A new study just published shows that pre-teens (8-12 years old) spend 4.5 hours per day on laptops, smartphones and tablets, while teens spend 6.5 on the same devices. This does NOT include time spent on screens at school or for homework. Add in TV time and/or X-Box and the average American pre-teen spends 6 hours on media, teens 9 hours! That’s mind boggling! Another study showed that by age 7 children will have been in front of a screen of some sort for a total of 1 full year, 24/365!
53% of pre-teens have the own tablet and 67% of teens have their own smartphone. Mobile devices account for 41% of all screen time for pre-teens and 46% for teens. Girls prefer social media sites like Instagram, boys prefer gaming sites. Only 10% of teens enjoy viewing social media but feel they need to view it in order to stay up-to-date with what’s going on.
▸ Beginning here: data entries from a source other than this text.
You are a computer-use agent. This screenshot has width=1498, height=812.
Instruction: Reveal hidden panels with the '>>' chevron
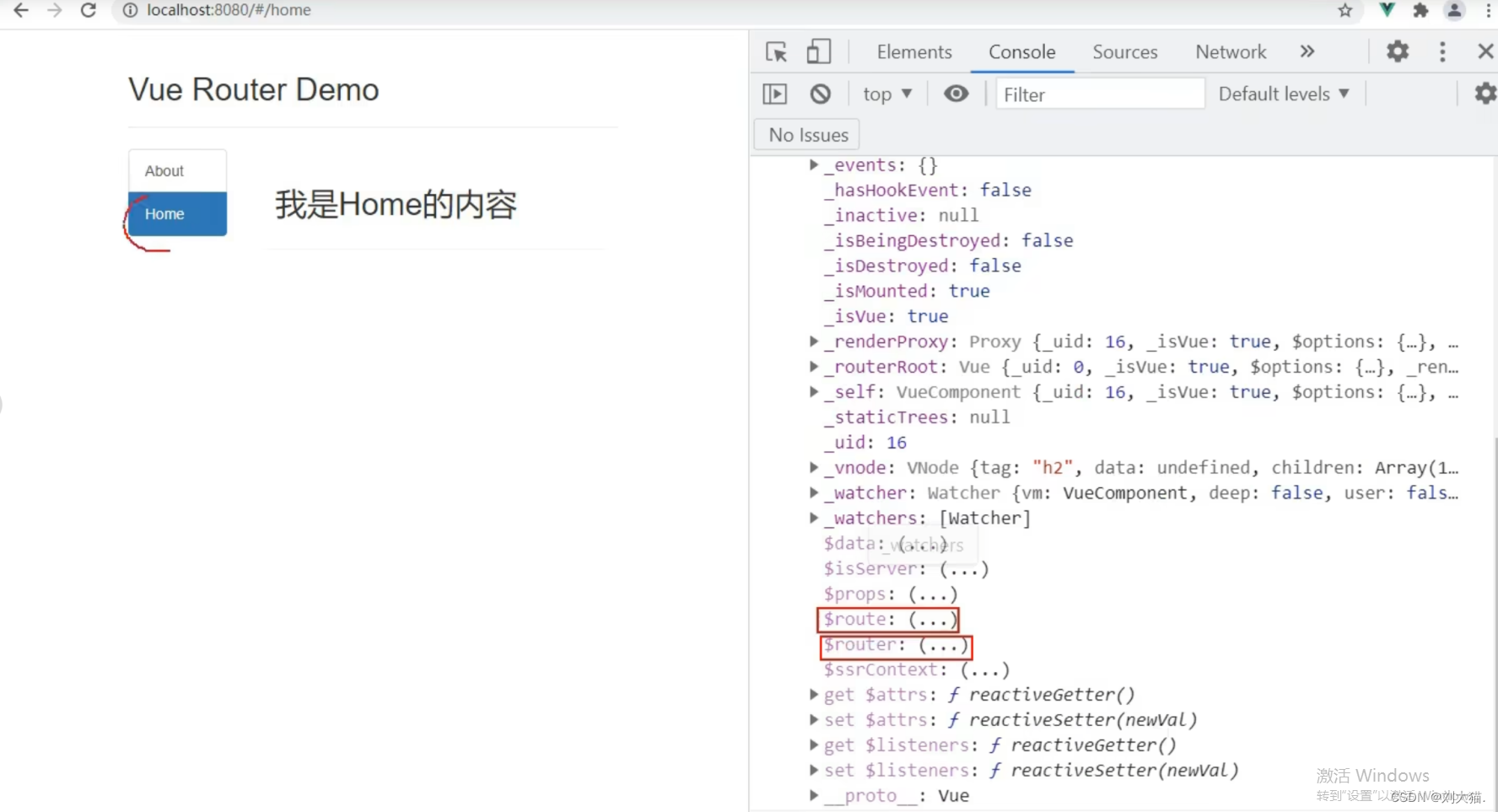tap(1307, 51)
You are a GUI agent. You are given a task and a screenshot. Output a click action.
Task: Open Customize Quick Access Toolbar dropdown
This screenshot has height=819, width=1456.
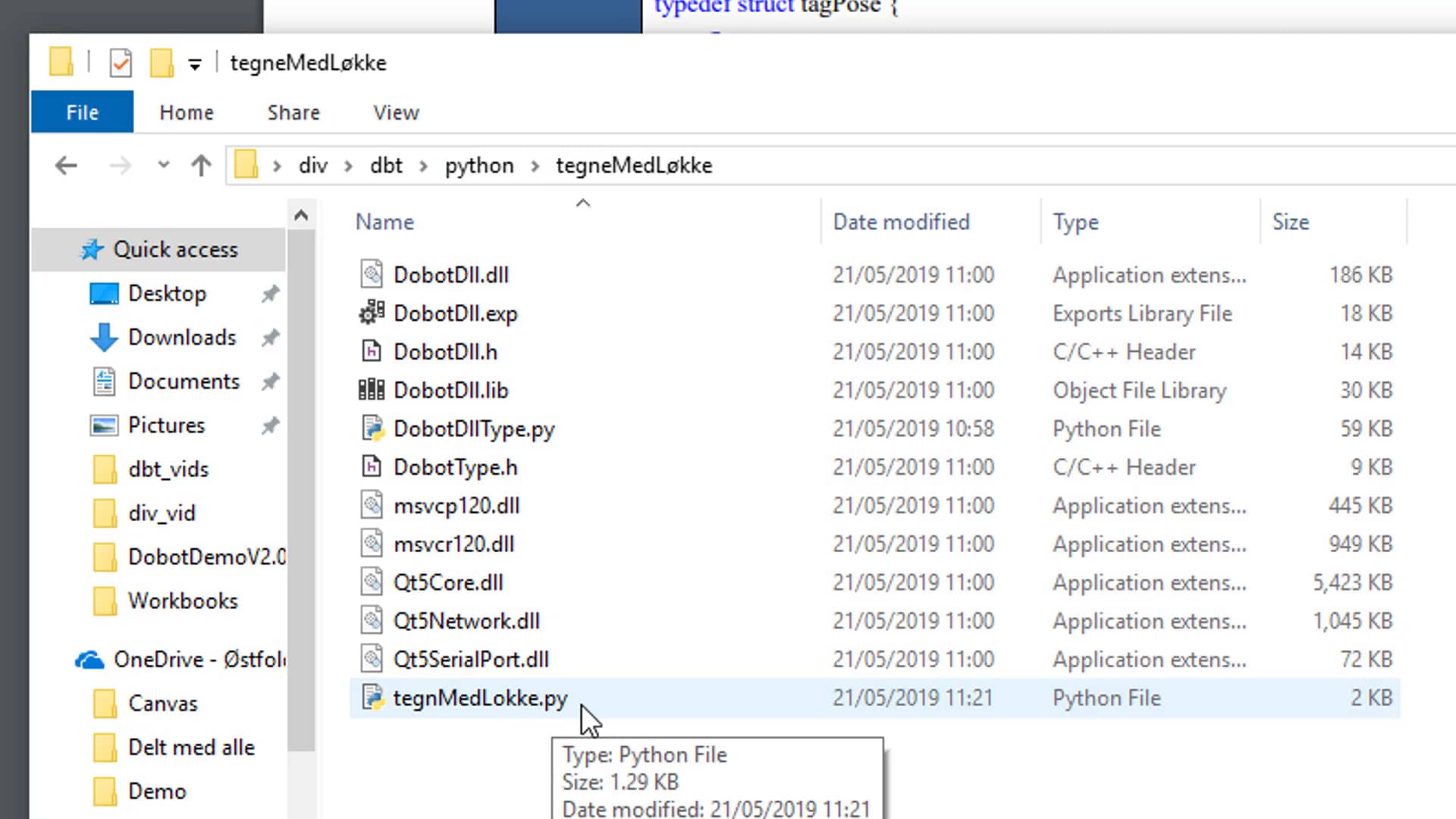(x=195, y=64)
Teens multitask with media. Some 50% say they use social media or watch TV while doing homework, 60% texts, and 75% listen to music. The majority of teens say it does not affect their school work but studies out of Stanford clearly show that it does. It affects focus, memory, and the development of self-regulation.
Studies also show that social skills are not being properly developed due to social media’s influence, skills like empathy, reading facial expressions, and starting and maintaining conversations.
I personally believe that limited recess time and restrictive touch policies are also affecting social skill development. Other studies show that the depth of conversations remains very shallow when smartphones are present and occasionally viewed. The mere presence of a smartphone left on the table affects the depth of a meal-time conversation! As one author put it, “Empathy is really, really under siege.”
This is a huge wake-up call! How children socially relate and regulate their attention is changing rapidly and will have huge implications on cultural issues in the future. Schools are pushing for more technology without fully understanding how these resources affect children. We are creating a very disengaged and distracted society and as a result we’ll see more violence, more addiction, and higher rates of depression and anxiety.
References: Common Sense Media study of 2,600 young people ages 8 to 18. CNN news report by Kelly Wallace.